* **Exercise objective**: Proceed with the piece on where social media marketing belongs in a company, picking up right after its final sentence.

* **Reading text**:
********************

Over the past few weeks, a number of people have posted about where social marketing "fits" in the organizational structure of a company, what sort of outside service agency is best positioned to help companies with their social media marketing efforts and how do we define expertise in this new field. Among them, and apologies if I leave anyone off: Todd Defren, Dave Fleet, Susan Getgood (that’s me), Josh Hallet, Kami Huyse, Geoff Livingston, and Jeremy Pepper.
Is PR the rightful functional "owner" of social media? Or should it be marketing or advertising that gets the ball? Perhaps social media marketing is just a subset of word-of-mouth marketing? With everybody and his brother now hanging out their shingles as blogging experts and social media gurus, how does a company determine who has the expertise and experience to help it navigate these waters?
My opinion:
The functional lines between our marketing disciplines of PR, direct marketing and advertising are blurring. Social media marketing requires a blending of marketing and PR/communications skills. BTW, this line is blurring everywhere but it is more readily and immediately apparent in the social media world than offline. But it is offline too. Remember that online social networks are reflections of the interests and affiliations we have "in real life." Computer networks simply speed up the effect.

********************

* **Data lines**:
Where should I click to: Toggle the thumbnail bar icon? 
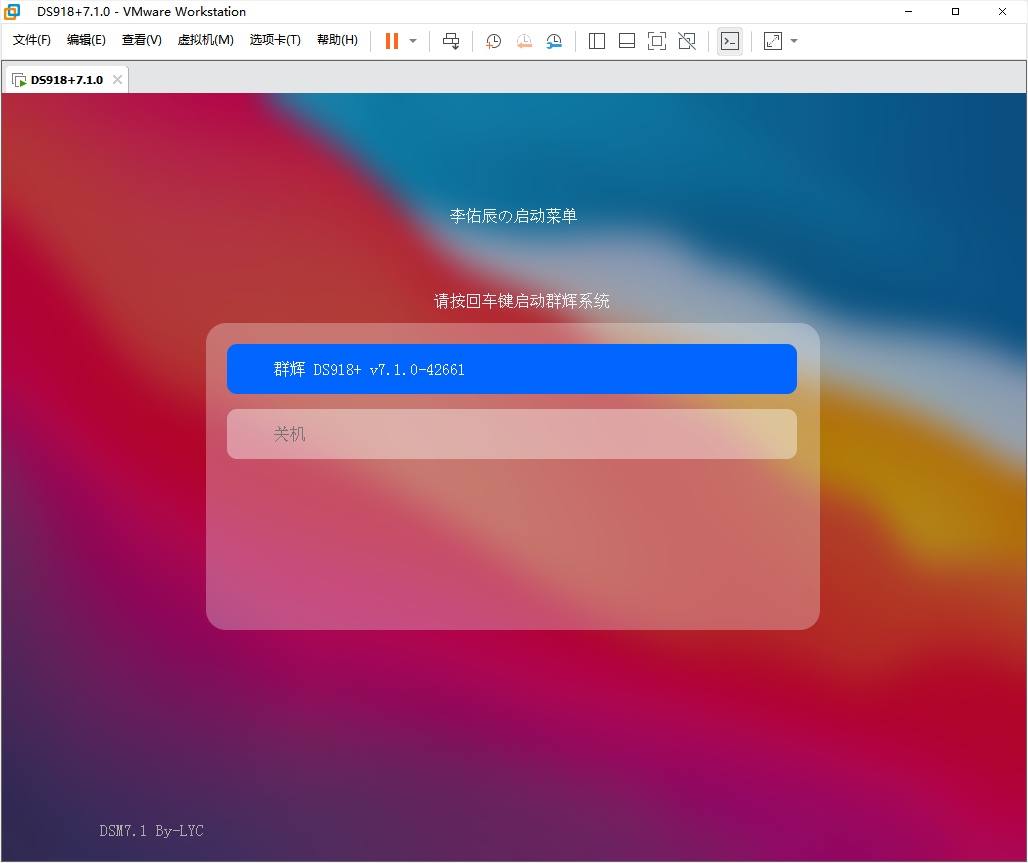[627, 41]
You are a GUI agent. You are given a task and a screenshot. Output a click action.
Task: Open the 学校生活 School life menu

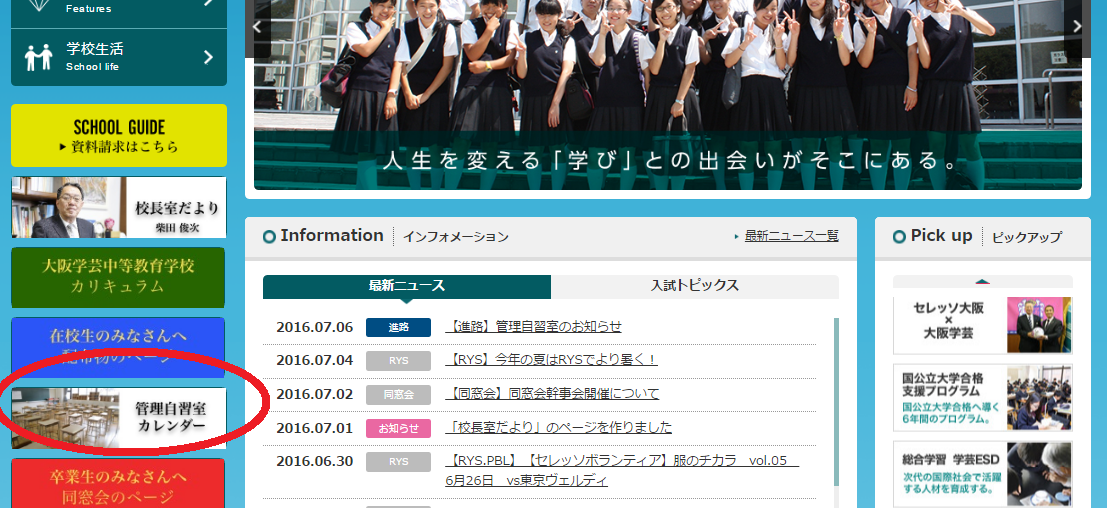118,57
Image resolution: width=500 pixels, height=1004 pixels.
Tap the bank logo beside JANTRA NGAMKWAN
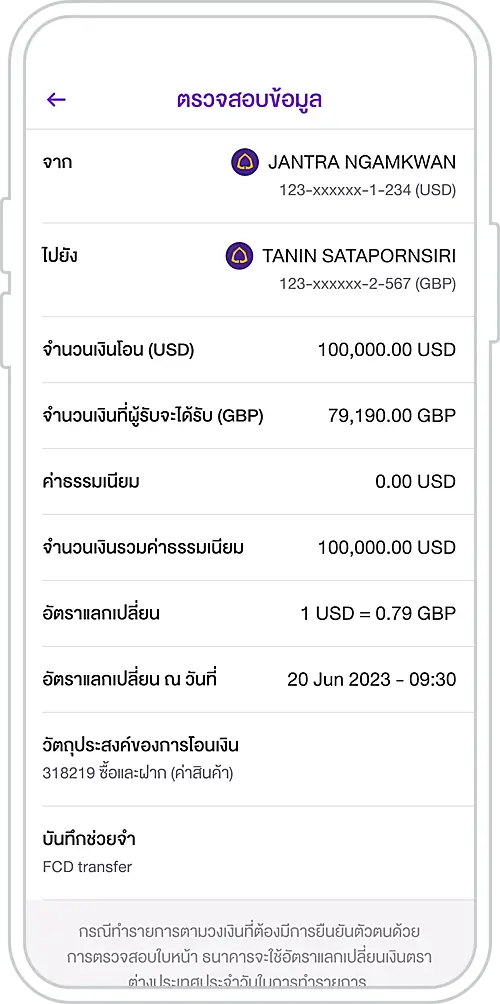click(245, 162)
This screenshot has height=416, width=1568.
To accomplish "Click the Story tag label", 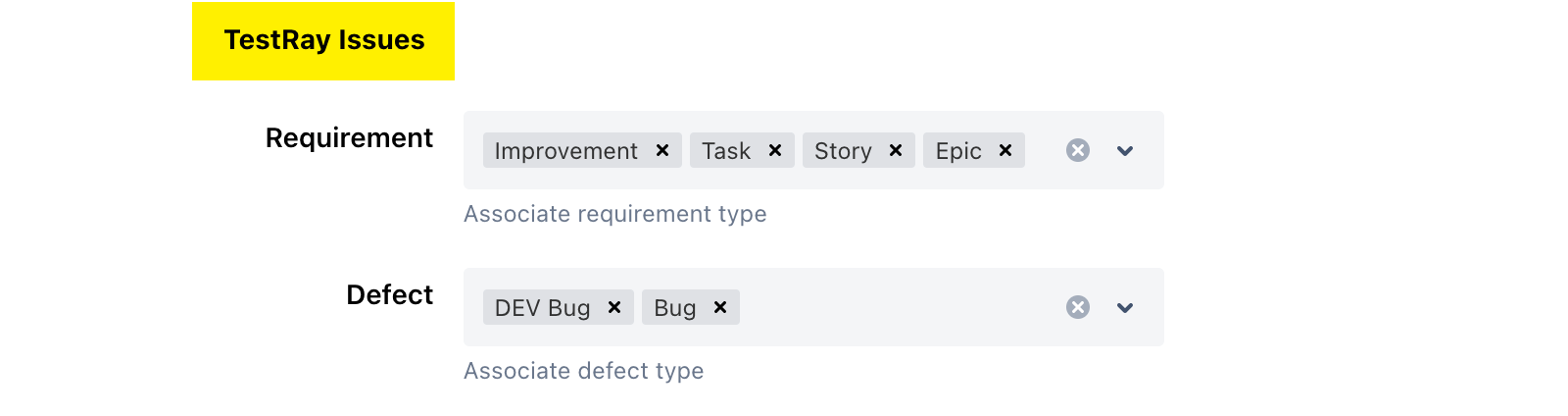I will tap(843, 151).
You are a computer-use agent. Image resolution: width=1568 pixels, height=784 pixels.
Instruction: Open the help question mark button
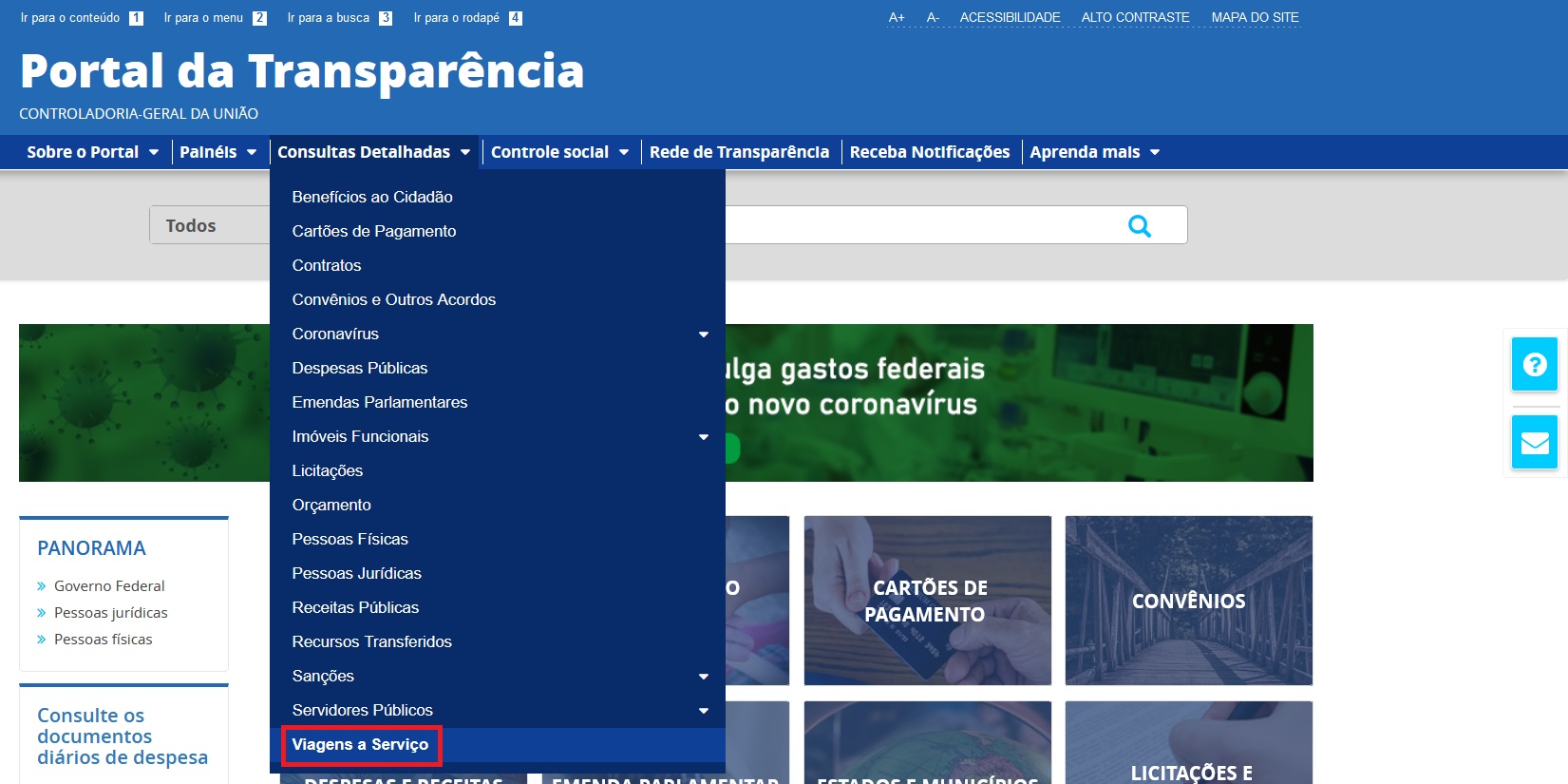(1534, 364)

********************

* **Expected answer**:
The other line that is blurring beyond recognition is the line between seller and buyer, journalist and audience. Now more than ever, we have multiple roles, sometimes almost simultaneously. A mommy blogger is a customer of a consumer products company, but at the same time, she might be a mompreneur with her own small or medium sized business. Journalists are bloggers; bloggers are journalists. Again, a reflection of similar real-world shifts, amplified by the Internet. We all gets lots of spam.
Whether social media marketing is a new marketing discipline, or simply a tectonic shift in Marketing with a capital M, I do not know. What I do know is that in order for it to thrive, for companies to be able to detect the real experts from the sham, for individuals to develop their skills to meet the new imperatives, we need to understand that it is a discipline. Not a project. Not an extension of PR or advertising or web marketing. Not something you can learn in a week from reading Naked Conversations and Boing-Boing.
You need a solid grounding in marketing and public relations. The social media component isn’t separable from the marketing plan. Everything still needs to track back to the plan, the objectives, the business goals. It isn’t enough to know HOW to do something. You need to know WHY. Real experience in the field helps. Extensive coursework or an undergraduate degree in psychology or sociology is very useful. Some philosophy too. A soupcon of "renaissance person" such as a second language and familiarity with great literature doesn’t hurt.
Most of all, we need credibility for this new discipline. Provided in part surely by our ongoing practice. The good examples. But that alone isn’t enough.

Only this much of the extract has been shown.